Mark Zuckerberg, étudiant de la prestigieuse université Harvard, met un jour au point un site internet qui permet de mettre en contact les membres de l'école entre eux, et de partager leurs informations personnelles. Connaissant une croissance fulgurante, le site, nommé « The Facebook », attire l'attention de toute la planète, en particulier des frères jumeaux Tyler et Cameron Winklevoss, qui prétendent que Zuckerberg leur a volé leur idée. Quelques années plus tard, alors que le site a plus d'un million de membres, Zuckerberg doit aussi se défendre contre son ancien associé et meilleur ami Eduardo Saverin, qui a intenté une poursuite contre lui.
N'importe qui ou presque aurait pu porter à l'écran le scénario d'Aaron Sorkin. Merveilleusement construit - même dans son classicisme - et particulièrement convaincant au niveau des dialogues, incisifs et complexes. C'est un tour de force - un tour de magie - que d'avoir créé autant de tension avec quelques rencontres à huis clos dans des bureaux d'avocats. Il ne se passe pratiquement rien dans The Social Network, et le film est pourtant plus palpitant qu'un thriller ou qu'un film d'action. C'est que les personnages sont riches et plausibles, et que, même s'ils ne le savent pas encore, ils ont entre les mains un phénomène connu mondialement et qui a changé la nature des relations interpersonnelles.

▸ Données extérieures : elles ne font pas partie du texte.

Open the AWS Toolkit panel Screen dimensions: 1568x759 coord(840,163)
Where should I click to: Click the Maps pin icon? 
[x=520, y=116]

Comme c'est toujours le cas dans son cinéma, la réalisation de Fincher est au service du film à faire, et ne vient pas en camoufler les meilleurs éléments derrières des artifices inutiles. L'humanité insufflée aux personnages est perceptible à travers les nombreuses couches qui ajoutent de la complexité à leur personnalité, et la caméra est à leur service. La scène d'ouverture du film définit à la fois le personnage principal et le film, entre brutalité insouciante et intelligence féroce. Une sorte de communion parfaite entre le calcul, la préméditation, et l'humanité, l'émotion. La retenue dont Fincher fait preuve recentre le récit sur ce qui compte vraiment.
Et cela pourrait bien être grâce aux comédiens que le film tient en premier lieu. Personnage sympathique malgré sa maladresse, Zuckerberg est défendu par un Jesse Eisenberg qui lui insuffle une ingénuité juvénile fascinante. Il n'a pas pleinement conscience du mal qu'il est en mesure de faire, apparemment parce que les émotions (l'empathie) ne l'affectent pas normalement. La savoureuse (et modeste) finale du film vient cependant jeter un nouveau regard sur ce personnage qu'on a la décence de ne pas saisir complètement. On se serait trompé.
Vraiment, ce Social Network s'avère l'un des films les plus maîtrisés de l'année. Il n'est peut-être pas historiquement aussi éloquent, mais cela reste à voir. C'est aussi l'un des films les plus humains de l'année : il ne parle finalement qu'assez peu d'Internet et de la création du site web le plus important de son histoire, il parle d'être accepté, de faire partie d'un groupe, d'avoir des amis. Mark Zuckerberg, avec son QI démesuré et ses milliards, a encore besoin d'amis.